Hey Ryan, have you checked your Facebook recently? Your friend at SPAC just told you about your awesome seats and backstage or special access somethings. “WHAT? WHAT?” Cue jumping up and down. Cue getting in car. Laughter as a megaphone gets held up to the driver-side window. “I HAVE TO TELL PEOPLE.” Our tickets are at the VIP/Band window. We are the biggest nobodies to be somebodies at a Def Leppard concert in their 34-year history.
We’re really easygoing people. I might’ve shown up to Monday date night makeup-less wearing Converse and a backpack. My dinner of choice last night was a hot turkey sandwich.
Then we walked down the street to the movie theater.
This is the theater we saw War Horse at a few weeks ago. One screen, floor and balcony level seating (by the way, sit on the balcony but don’t you dare sit in the front row and put your feet up on the rails).
One screen means one movie playing.
This Means War.
Sure, why not.
We’ve managed to take ourselves to some good movies – Midnight in Paris, War Horse, Oscar Movie Shorts. Respectable movies for people who like to think and write. But we’re not snooty high-brow movie watchers – the last movie we watched together was Tommy Boy.
And, my favorite movie scene in the history of all wonderful cinematic classics?
Side note, I remember my parents watching The Wedding Singer at home when it came out. I was sitting at the kitchen table making a train out of popsicle sticks.
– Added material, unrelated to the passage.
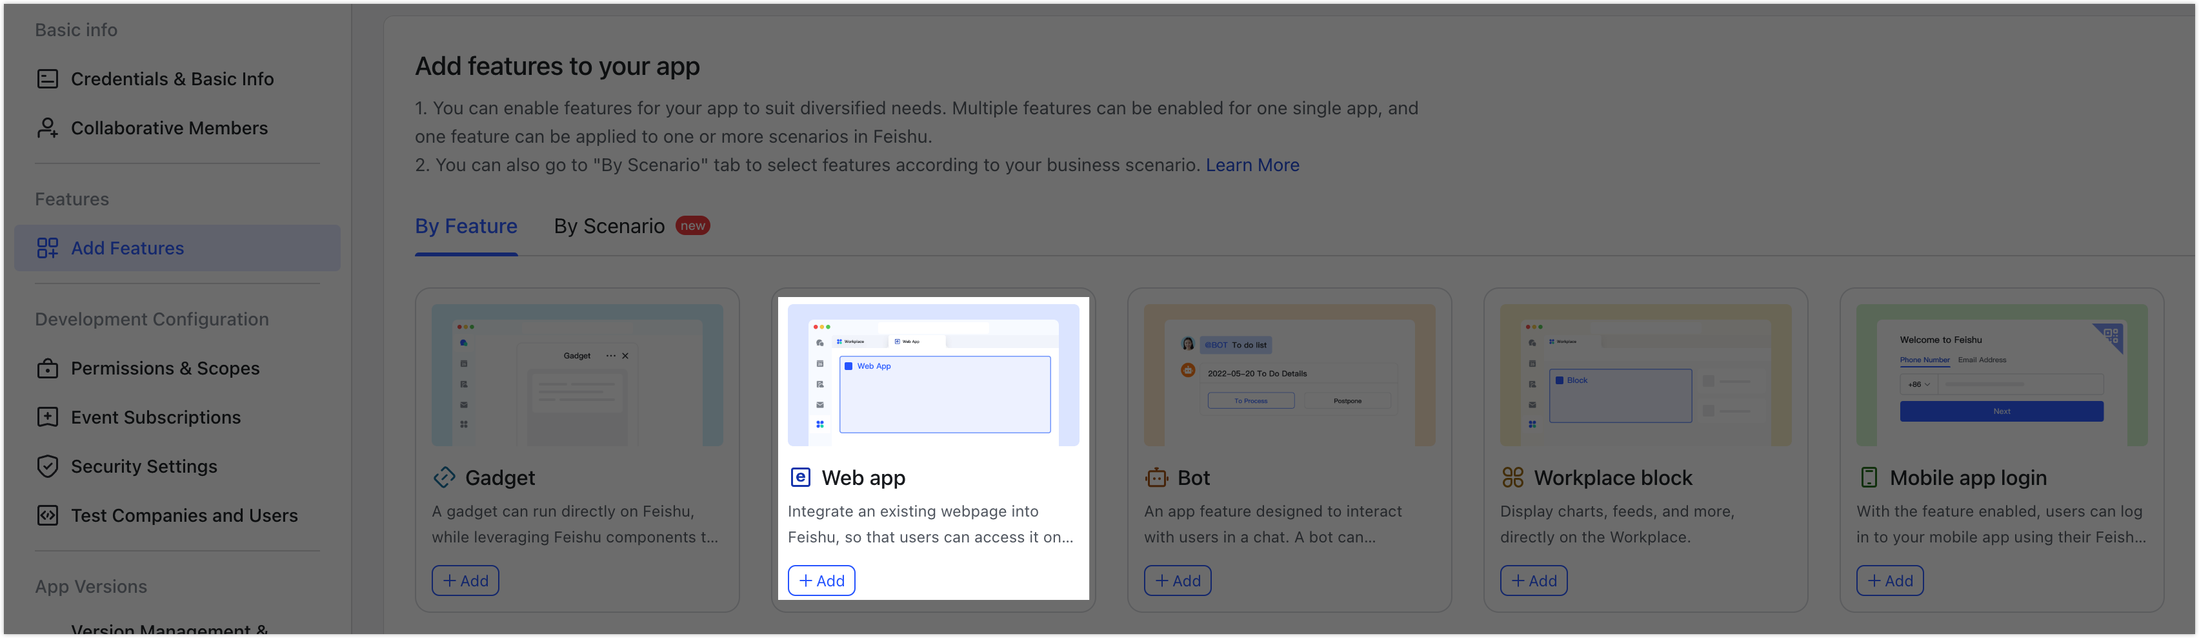The width and height of the screenshot is (2199, 638).
Task: Add the Web app feature
Action: click(x=821, y=581)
I made Andrea watch it the week of college graduation, as if we didn’t have enough going on already. “You haven’t seen…?”
But back to This Means War. Let’s talk about it.
In hindsight and this morning’s research, it’s a movie with a 25% Rotten Tomatoes rating. It hasn’t made its budget back yet.
But we didn’t know that.
This Means War is described as a romantic action comedy film (“We’re going to vaguely cover all bases – one should stick”). If it were funny. If the action weren’t bizarre. And if the writing was romantic in the slightest – I aw’d when one guy got the girl and then realized I don’t even like any of them. At one point, Reese Witherspoon’s character is held hostage (if you can call it that when she is allowed to drive in her own car) and the good guys face having her head sent back on a platter.
Come on, now. You know they’d never do that to Reese Witherspoon.
This movie might have been mildly better if I found either of the lead actors attractive. But I didn’t, I don’t.
And every once in a while, the romantic line would sound something like I might say – maybe – but from them it was cringeworthy, and all I could think was “God, I hope I don’t sound like that. Do I sound like that? I’m not saying anything nice to him tonight. Not if it sounds like that.”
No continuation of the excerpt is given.